DIRECTIONS FOR THIS TASK
Could you update the records from their start through the line that has "Site web (43, 810)", swapping "Portail" for "Accueil" and keeping everything else unchanged? Leave the pictures out of your answer.

··· RECORDED INFORMATION ···

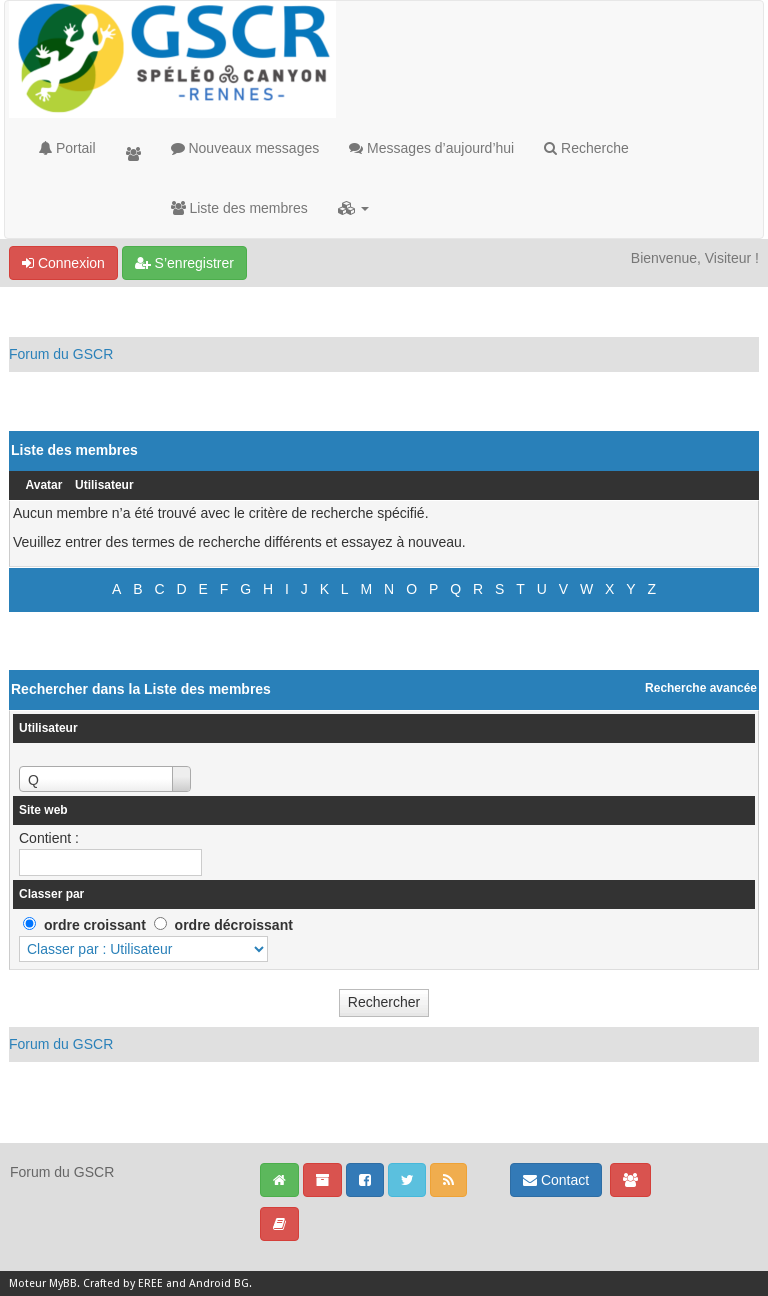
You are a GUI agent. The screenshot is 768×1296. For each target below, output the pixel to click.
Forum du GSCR (61, 354)
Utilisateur (104, 485)
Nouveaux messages (245, 148)
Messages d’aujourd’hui (431, 148)
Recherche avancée (701, 688)
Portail (67, 148)
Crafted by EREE (123, 1283)
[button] (353, 208)
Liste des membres (239, 208)
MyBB (63, 1283)
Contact (556, 1180)
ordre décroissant (234, 925)
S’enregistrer (184, 263)
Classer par (51, 894)
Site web (43, 810)
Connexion (63, 263)
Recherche (586, 148)
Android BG (219, 1283)
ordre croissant (95, 925)
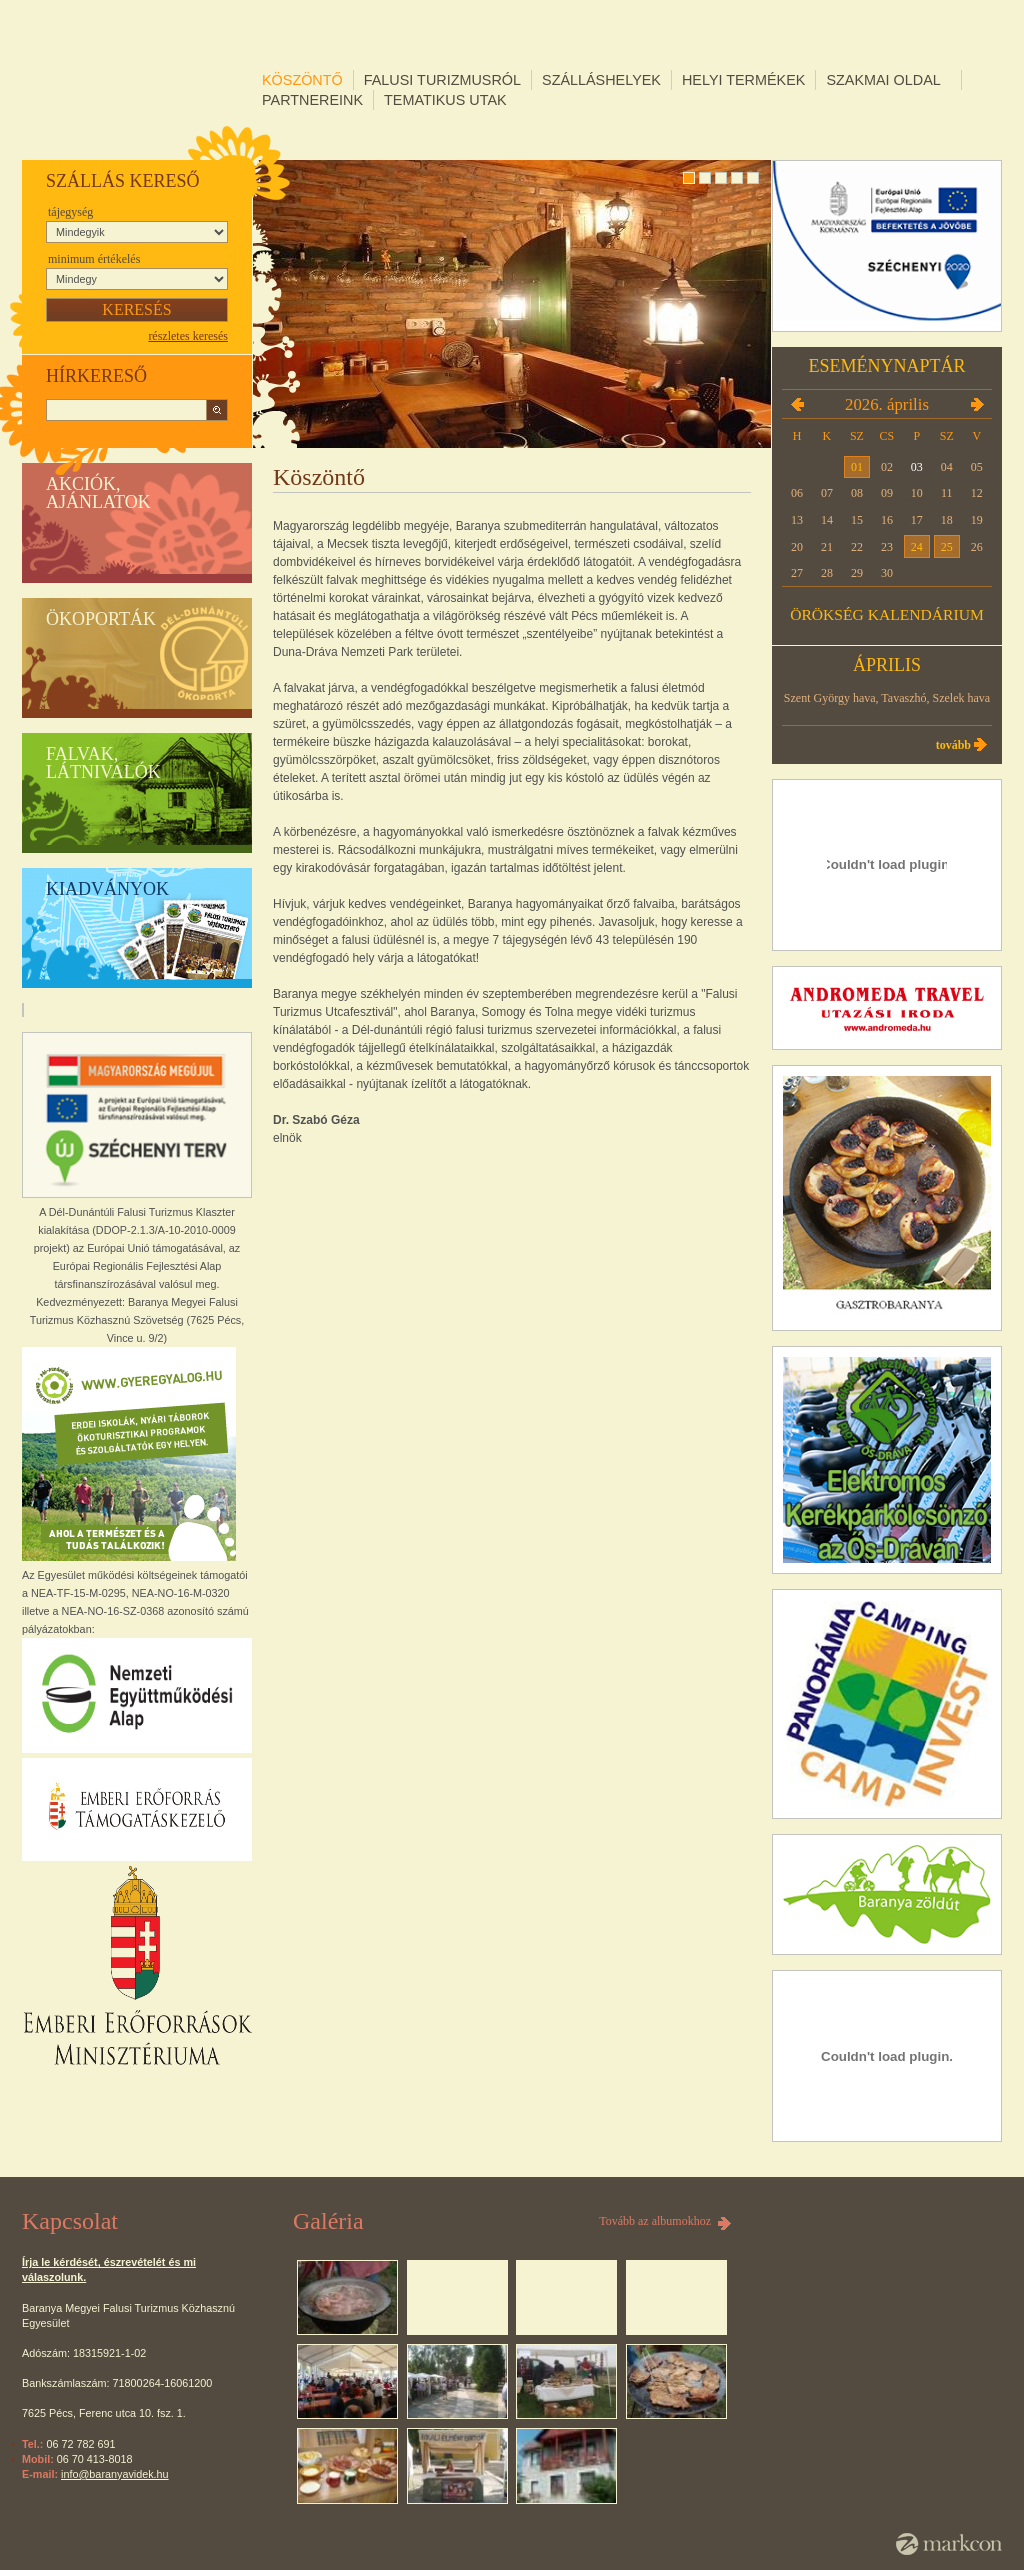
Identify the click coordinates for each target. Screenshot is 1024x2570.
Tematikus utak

···

OUTPUT
You are a GUI agent. The screenshot is 768×1296. For each target below, output the pixel to click.
Forum du GSCR (61, 354)
Utilisateur (104, 485)
Nouveaux messages (245, 148)
Messages d’aujourd’hui (431, 148)
Recherche avancée (701, 688)
Accueil (67, 148)
Crafted by EREE (123, 1283)
[button] (353, 208)
Liste des membres (239, 208)
MyBB (63, 1283)
Contact (556, 1180)
ordre décroissant (234, 925)
S’enregistrer (184, 263)
Classer par (51, 894)
Site web (43, 810)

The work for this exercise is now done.